Supplied passage:
***

| Direct
Corporate Taxation |
In
Luxembourg there are three main taxes impinging on businesses:
Corporate Income Tax, the Municipal Business Tax on Profits,
and the Fortune Tax (a wealth tax). Of course there is also
VAT, and there are withholding taxes.
Scope
of Income Tax
Corporate
Income Tax, or Impot sur le Revenu des Collectivites (IRC),
was introduced during the German occupation in 1940/41 as
Korperschaftssteure. In accordance with the general rule that
a tax once introduced never dies, the Luxembourg tax authorities
decided to keep this interesting German innovation after the
war, although it was substantially modified by the Loi du
4 decembre 1967 portant sur l'impot sur le revenu.
Resident
companies are taxed on their world-wide income. Residence
for this purpose means that the business has its main establishment
in Luxembourg, that is, the place from which it is managed,
where it holds its general meetings, and where it performs
central administrative functions. Non-resident companies having
a 'permanent establishment' in Luxembourg (defined as a place
of business or fixed equipment, which would normally include
branches) pay income tax on their income originating in Luxembourg.

***

Write the next part of the passage on corporate taxes in Luxembourg, starting right after its last sentence.

Dataset section:

***

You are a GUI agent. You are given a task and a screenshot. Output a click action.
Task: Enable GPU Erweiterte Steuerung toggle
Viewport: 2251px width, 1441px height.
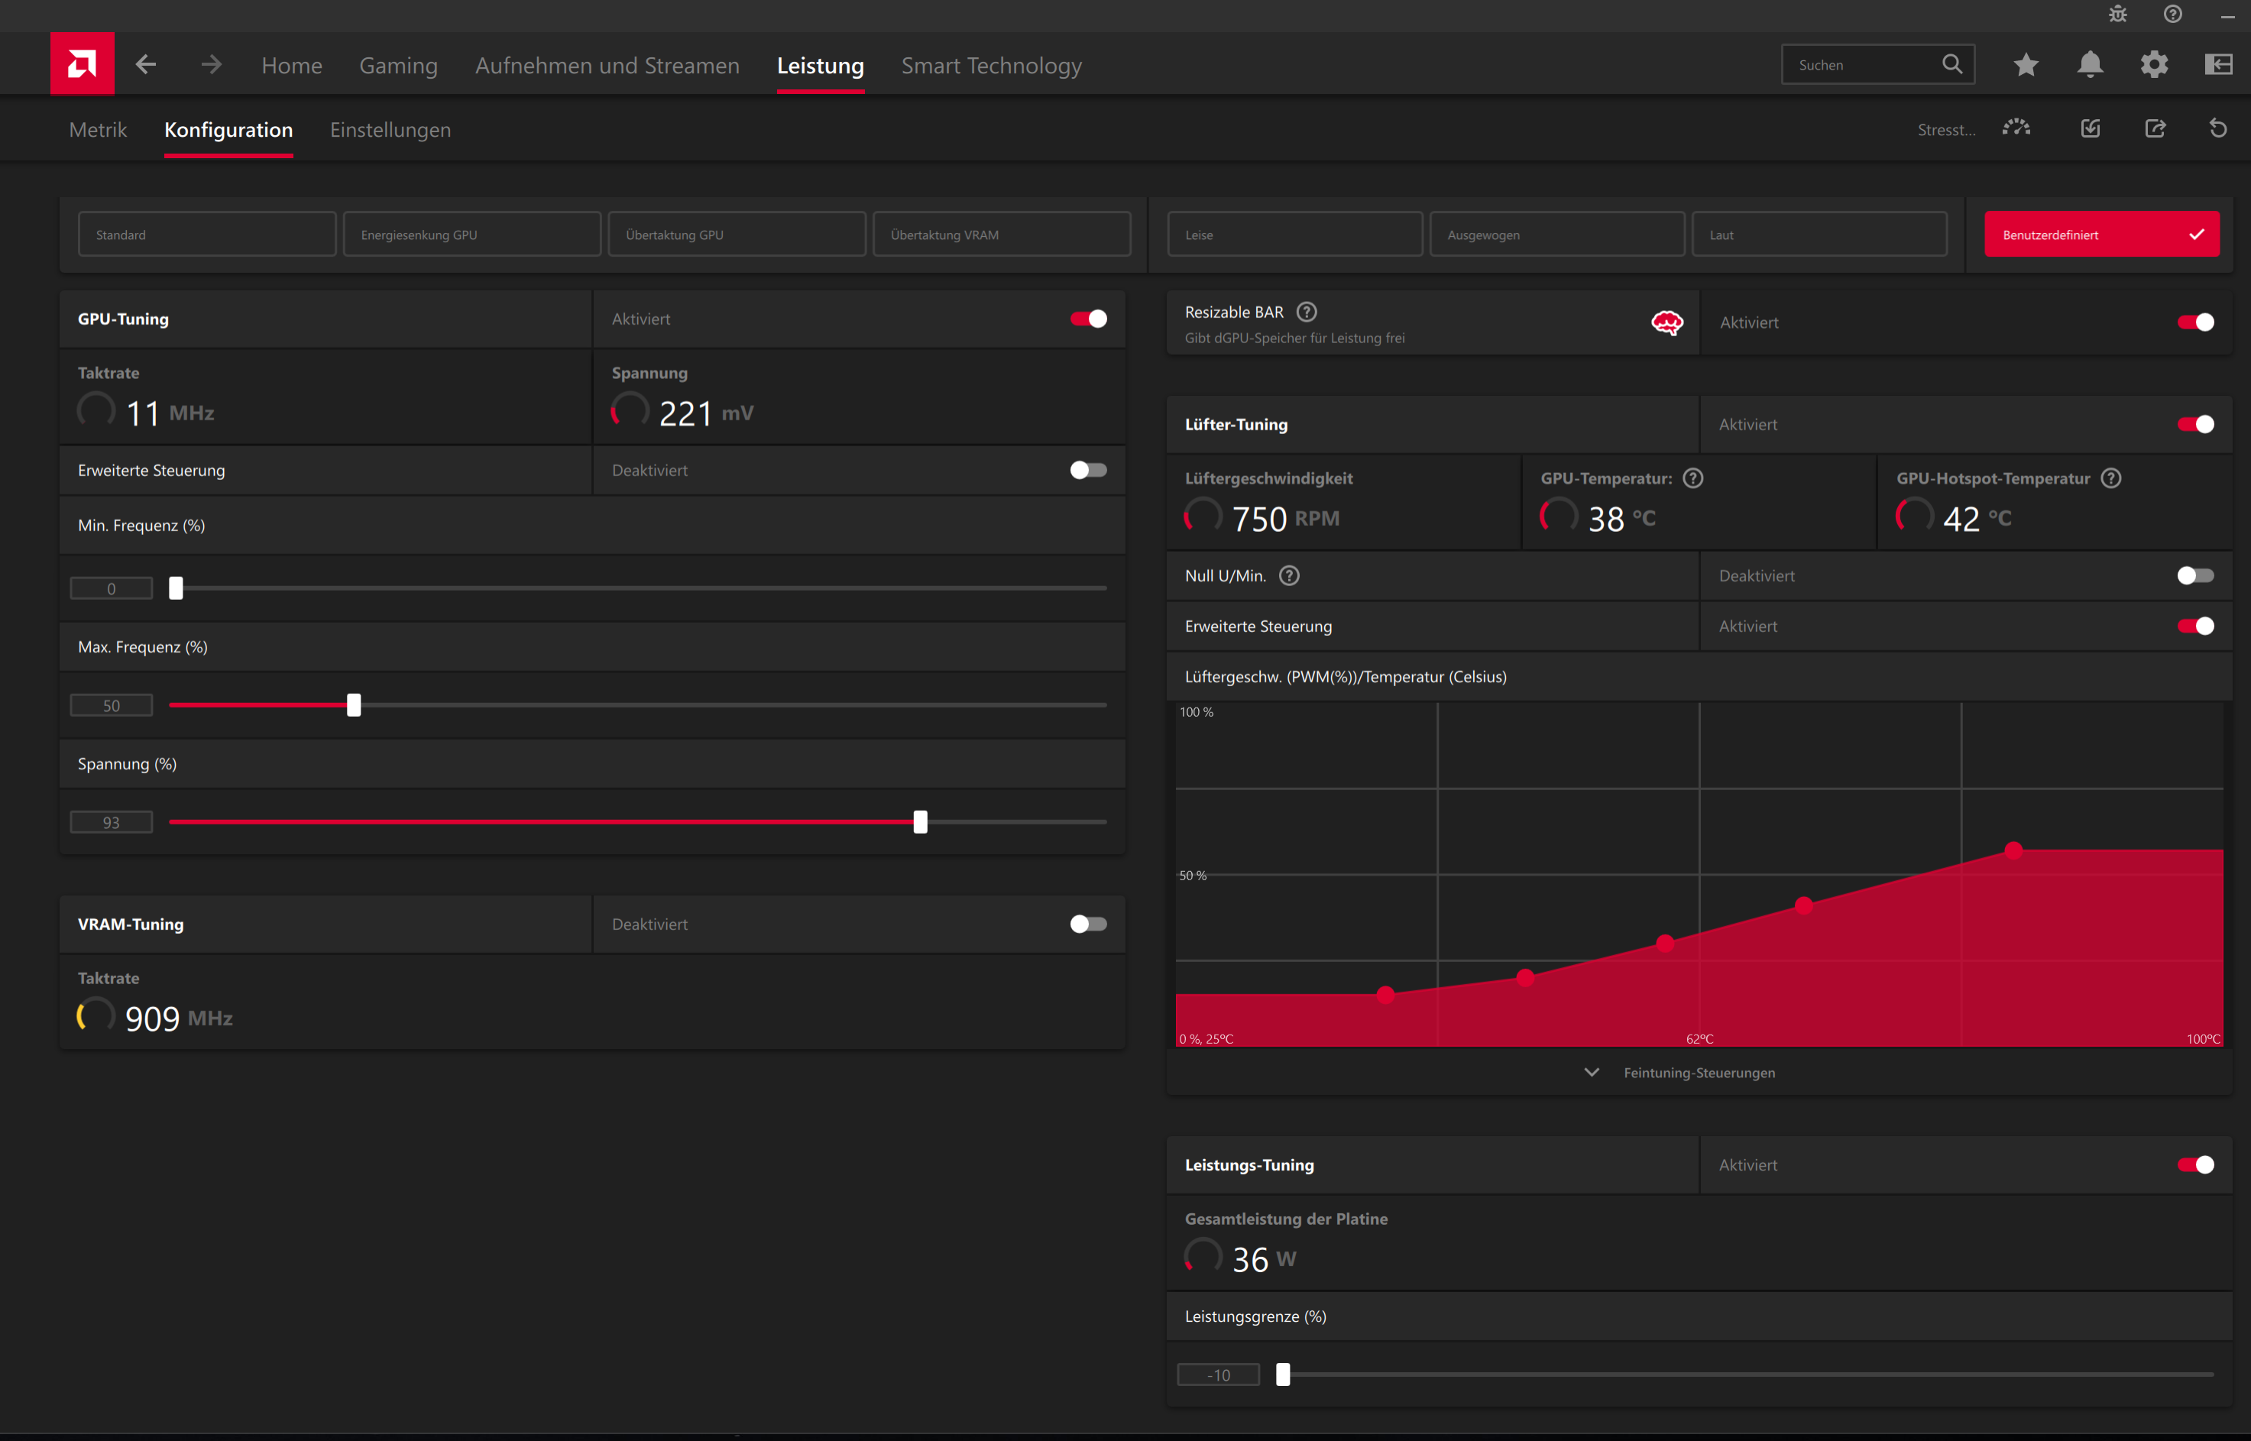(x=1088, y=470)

***

Written answer:
IRC
applies to corporate entities, which includes SAs, SARLs,
and Partnerships Limited by Shares (Societes en Commandites
par Actions). Other types of partnership are considered fiscally
transparent, here as elsewhere, so that tax is assessed directly
on the partners rather than the partnership as such.
There
are some tax incentives available for investors who are considered
to be supporting the economic development of the country under
the laws of 28th July 1923, 27th July 1972, and the Tax Reform
Law of 6th December 1990. These apply to specified industries
and investment situations, and apply equally to Luxembougeouis
and foreign investors.
NB:
A Luxembourg 'holding' company, which is the form normally
used for offshore operations, is not subject to IRC. See
Offshore Legal and Tax Regimes
for details of the taxes payable by 'holding' companies. See
Forms Of Company for details
of the European Commission's attempt to reduce the tax benefits
offered to holding companies.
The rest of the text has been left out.